Colonel Terry Childers: Waste the motherfuckers!

Jack Shaheen: We’re now on his side.

[End Reel Bad Arabs Clip]

Adam: So this is about a six- or seven-year-old girl who fires first and you see her shooting at the Americans. It’s probably the single most horrific thing I’ve ever seen in any movie ever. So then American Sniper did this exact same trope about fifteen years later and we’re going to watch that clip right now, this is where the American sniper is hesitating to shoot a woman and a child but it turns out that they are of course threatening to kill people.

[Begin American Sniper Clip]

Chris Kyle: Oh, hold on, I got a woman at a kid twenty yards out moving towards a convoy.

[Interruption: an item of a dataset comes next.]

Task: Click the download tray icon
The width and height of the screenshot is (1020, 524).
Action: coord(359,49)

Her arms aren’t swaying and she’s carrying something. (Noises.) Yeah she’s got a grenade, she’s got an RKG Russian grenade, she’s handing it to the kid.

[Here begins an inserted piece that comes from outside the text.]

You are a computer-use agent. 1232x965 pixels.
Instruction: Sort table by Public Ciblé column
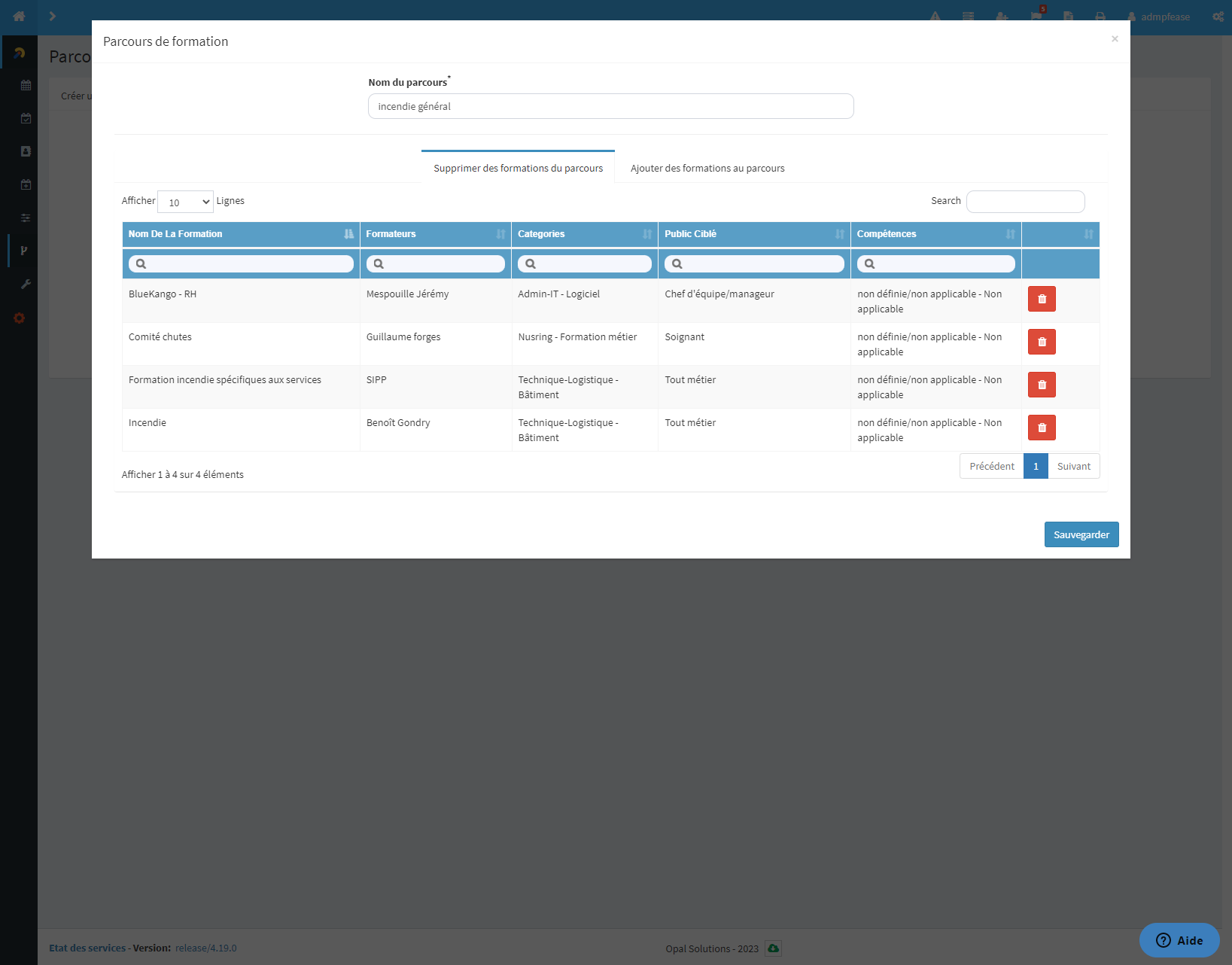click(753, 234)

Man on Radio: Woman and a kid?

Chris Kyle: You got eyes on this? Can you confirm?

Man on Radio: Negative. Your call.

Man: If you’re wrong they’ll send your ass to Leavenworth.

Adam: He says you’re going to end up in Leavenworth, the military prison. This is a hard moral choice. You have to decide whether or not to kill the kid. (Gunshot.) And then he shoots the kid.

Man: That was gnarly.

Adam: And then the woman tries to throw a bomb at him and she gets killed. (Bomb.) And then the bomb goes off and blows up the U.S. military troops.

Man: Fucking bitch.

Man on Radio: Nice shooting. Hell of a call.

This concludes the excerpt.